-- Text --
A hybrid hot-swap circuit consists of an eFuse connected in parallel with a traditional hot-swap circuit, as shown in Figure 3. An eFuse is a hot-swap controller and MOSFET integrated into a single package, along with additional features such as thermal protection that protects the FET during power stress and ensures its operation within SOA limits. The power-good signal of the eFuse connects to the enable pin of the hot-swap controller, and the power-good signal of the hot-swap controller connects to the enable pin of the downstream load. These connections ensure that:

• The hot-swap FETs turn on only after the eFuse charges the large output capacitor close to the input voltage. The FETs start up with almost zero voltage across them, eliminating power stress during startup.
• The downstream load is enabled only after the hot-swap FETs are fully enhanced; the FETs can offer a low impedance path (compared to the eFuse) and share the majority of the load current.
• The eFuse endures power stress during all fault conditions, and the hot-swap FETs are not subjected to stress in any condition.

eFuses have an integrated overtemperature protection function that protects the internal FET by turning it off when the junction temperature reaches a certain threshold. eFuse devices such as the TPS1663 from Texas Instruments also have a thermal regulation loop that enables the maximum utilization of its internal FET power-handling capability during startup into capacitive loads and other fault conditions. Making use of this protection feature, the hybrid hot-swap circuit is designed in such a way that the eFuse is subjected to all stressful events. The hot-swap FETs are off during these conditions, thereby eliminating the most critical challenge in a traditional hot-swap design – the FET SOA.

Eliminating the FET SOA greatly simplifies the design procedure with a hybrid hot-swap circuit and a FET with the lowest R_DS(ON). The design flow chart for the hybrid hot-swap circuit is shown in Figure 4. For high-current applications, you can simply calculate the number of parallel FETs based on I_LOAD(MAX), T_AMB(MAX), FET R_DS(ON) and R_θJA. Choosing a lower R_DS(ON) FET can reduce the number of FETs required in parallel, saving board space and reducing solution cost. Since the eFuse manages startup, you can set the timer duration solely based on the load transient duration.

Hybrid hot-swap circuit test results

The advantages of a hybrid hot-swap circuit over a traditional hot swap circuit become more significant when you realize that the power rating of the design increases. To easily understand these advantages, consider two test conditions: startup into a capacitive load and startup into an output short-circuit fault.

-- Activities --
1 – List every quantity that the hybrid hot-swap text says you use to work out the number of parallel FETs for high-current applications.
2 – Answer these from the hybrid hot-swap text, one line each:
(a) What does the power-good signal of the eFuse connect to?
(b) Which eFuse device from Texas Instruments is named?
(c) What two test conditions are given for comparing the circuits?
3 – Write out, word for word, the part of the hybrid hot-swap text starting with "The advantages of" and going on through "output short-circuit fault.".

-- Stored data --
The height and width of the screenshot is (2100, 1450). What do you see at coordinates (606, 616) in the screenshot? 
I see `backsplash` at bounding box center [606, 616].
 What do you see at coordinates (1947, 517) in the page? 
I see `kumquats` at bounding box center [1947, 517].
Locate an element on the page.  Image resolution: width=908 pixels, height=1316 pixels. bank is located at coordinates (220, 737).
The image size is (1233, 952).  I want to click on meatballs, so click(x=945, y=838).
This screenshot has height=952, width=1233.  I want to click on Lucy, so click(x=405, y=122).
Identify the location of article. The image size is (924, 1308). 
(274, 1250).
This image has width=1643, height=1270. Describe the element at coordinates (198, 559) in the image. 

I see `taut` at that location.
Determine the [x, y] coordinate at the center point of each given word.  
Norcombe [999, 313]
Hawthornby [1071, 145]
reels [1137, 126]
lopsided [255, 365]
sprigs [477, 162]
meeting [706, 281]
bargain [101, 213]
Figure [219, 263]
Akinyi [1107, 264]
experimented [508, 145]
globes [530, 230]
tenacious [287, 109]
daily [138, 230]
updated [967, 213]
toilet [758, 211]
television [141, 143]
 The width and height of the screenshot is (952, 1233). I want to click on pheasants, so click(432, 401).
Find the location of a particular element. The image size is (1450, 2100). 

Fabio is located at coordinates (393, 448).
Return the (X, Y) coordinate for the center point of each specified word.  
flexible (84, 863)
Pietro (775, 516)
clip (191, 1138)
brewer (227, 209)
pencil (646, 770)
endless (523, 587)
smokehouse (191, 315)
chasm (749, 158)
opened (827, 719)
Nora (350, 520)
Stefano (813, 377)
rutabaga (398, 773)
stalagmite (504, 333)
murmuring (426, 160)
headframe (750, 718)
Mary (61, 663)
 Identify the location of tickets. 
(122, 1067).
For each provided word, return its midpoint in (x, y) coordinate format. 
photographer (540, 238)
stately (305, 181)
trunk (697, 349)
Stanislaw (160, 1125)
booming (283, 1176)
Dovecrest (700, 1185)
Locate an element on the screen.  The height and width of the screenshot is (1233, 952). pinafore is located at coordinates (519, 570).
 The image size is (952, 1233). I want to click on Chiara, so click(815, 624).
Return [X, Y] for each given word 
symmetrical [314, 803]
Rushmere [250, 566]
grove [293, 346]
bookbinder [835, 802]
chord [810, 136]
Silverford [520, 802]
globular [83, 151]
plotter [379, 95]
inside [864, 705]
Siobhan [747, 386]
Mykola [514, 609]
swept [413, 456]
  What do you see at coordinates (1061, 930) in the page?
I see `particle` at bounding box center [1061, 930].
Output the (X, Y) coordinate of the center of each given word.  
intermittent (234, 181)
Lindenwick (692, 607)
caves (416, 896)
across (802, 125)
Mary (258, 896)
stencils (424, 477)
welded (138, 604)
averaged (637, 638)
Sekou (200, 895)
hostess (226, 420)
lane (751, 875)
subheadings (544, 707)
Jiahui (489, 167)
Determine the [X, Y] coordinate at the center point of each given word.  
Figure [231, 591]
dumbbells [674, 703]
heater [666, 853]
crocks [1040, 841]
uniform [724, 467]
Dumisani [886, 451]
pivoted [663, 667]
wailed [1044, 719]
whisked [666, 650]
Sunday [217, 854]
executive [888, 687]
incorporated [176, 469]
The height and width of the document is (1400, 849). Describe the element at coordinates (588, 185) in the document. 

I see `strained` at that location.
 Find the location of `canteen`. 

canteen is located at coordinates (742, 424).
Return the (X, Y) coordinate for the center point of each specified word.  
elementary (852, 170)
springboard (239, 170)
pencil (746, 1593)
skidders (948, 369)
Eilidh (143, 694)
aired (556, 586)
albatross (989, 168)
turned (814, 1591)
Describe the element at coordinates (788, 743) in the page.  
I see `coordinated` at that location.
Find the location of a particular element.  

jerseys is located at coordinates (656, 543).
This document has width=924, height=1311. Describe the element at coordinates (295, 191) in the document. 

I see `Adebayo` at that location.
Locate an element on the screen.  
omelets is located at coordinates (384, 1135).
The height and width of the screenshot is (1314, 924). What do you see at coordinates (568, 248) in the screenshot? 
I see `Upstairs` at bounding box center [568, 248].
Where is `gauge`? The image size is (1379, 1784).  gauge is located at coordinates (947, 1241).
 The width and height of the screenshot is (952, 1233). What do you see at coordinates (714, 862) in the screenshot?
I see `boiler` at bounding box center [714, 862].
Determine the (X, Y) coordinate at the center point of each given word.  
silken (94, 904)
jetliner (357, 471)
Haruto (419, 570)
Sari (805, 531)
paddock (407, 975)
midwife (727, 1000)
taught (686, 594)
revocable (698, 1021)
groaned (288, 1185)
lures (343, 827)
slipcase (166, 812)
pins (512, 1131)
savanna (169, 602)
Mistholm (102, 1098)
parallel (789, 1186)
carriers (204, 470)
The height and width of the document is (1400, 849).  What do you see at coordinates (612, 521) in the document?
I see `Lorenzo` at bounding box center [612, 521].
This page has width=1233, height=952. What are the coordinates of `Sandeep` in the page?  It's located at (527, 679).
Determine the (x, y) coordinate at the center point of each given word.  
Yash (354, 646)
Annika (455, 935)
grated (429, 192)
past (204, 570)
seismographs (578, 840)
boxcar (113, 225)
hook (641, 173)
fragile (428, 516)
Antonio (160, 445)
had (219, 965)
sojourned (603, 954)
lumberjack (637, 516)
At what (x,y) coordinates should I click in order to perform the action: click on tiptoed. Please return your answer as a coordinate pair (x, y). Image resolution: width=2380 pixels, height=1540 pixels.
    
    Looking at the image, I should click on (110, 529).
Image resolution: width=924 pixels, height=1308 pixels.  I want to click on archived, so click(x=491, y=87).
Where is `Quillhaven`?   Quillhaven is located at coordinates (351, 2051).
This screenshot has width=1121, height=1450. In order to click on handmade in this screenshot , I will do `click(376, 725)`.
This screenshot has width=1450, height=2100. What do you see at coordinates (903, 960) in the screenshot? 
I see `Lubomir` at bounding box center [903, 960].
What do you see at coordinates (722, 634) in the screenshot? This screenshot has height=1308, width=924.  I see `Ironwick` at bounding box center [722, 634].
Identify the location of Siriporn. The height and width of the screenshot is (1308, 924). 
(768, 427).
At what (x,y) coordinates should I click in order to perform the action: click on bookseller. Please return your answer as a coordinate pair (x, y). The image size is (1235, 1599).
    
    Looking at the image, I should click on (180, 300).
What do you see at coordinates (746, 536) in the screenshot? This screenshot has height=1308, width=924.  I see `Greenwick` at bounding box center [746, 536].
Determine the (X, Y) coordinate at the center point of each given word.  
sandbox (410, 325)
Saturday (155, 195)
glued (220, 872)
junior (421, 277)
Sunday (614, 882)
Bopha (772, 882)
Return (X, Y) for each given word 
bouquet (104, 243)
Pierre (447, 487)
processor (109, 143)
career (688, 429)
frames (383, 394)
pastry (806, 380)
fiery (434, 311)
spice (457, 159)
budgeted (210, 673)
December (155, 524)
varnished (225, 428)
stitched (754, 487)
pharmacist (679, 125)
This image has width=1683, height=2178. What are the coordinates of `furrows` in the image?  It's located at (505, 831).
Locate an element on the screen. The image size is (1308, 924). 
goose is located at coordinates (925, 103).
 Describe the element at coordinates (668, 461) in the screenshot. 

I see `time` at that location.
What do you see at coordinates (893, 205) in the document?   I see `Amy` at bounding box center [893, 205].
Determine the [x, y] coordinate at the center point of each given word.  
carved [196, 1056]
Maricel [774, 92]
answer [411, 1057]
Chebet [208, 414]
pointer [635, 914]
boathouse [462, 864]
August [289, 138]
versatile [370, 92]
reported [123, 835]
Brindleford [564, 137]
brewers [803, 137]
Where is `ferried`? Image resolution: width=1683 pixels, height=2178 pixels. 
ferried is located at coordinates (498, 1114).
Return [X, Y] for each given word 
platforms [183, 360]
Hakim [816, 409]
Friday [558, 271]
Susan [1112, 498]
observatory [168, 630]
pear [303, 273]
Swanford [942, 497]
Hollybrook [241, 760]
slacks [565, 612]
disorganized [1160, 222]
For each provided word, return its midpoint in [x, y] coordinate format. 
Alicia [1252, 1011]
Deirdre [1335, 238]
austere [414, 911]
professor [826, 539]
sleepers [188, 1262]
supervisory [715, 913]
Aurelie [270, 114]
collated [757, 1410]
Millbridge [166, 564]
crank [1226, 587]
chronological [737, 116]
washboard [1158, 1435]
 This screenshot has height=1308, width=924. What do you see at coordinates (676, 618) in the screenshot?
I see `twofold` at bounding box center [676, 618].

-- Solutions --
1 – I_LOAD(MAX), T_AMB(MAX), FET R_DS(ON), R_θJA

2 –
(a) The enable pin of the hot-swap controller.
(b) The TPS1663.
(c) Startup into a capacitive load and startup into an output short-circuit fault.

3 –
The advantages of a hybrid hot-swap circuit over a traditional hot swap circuit become more significant when you realize that the power rating of the design increases. To easily understand these advantages, consider two test conditions: startup into a capacitive load and startup into an output short-circuit fault.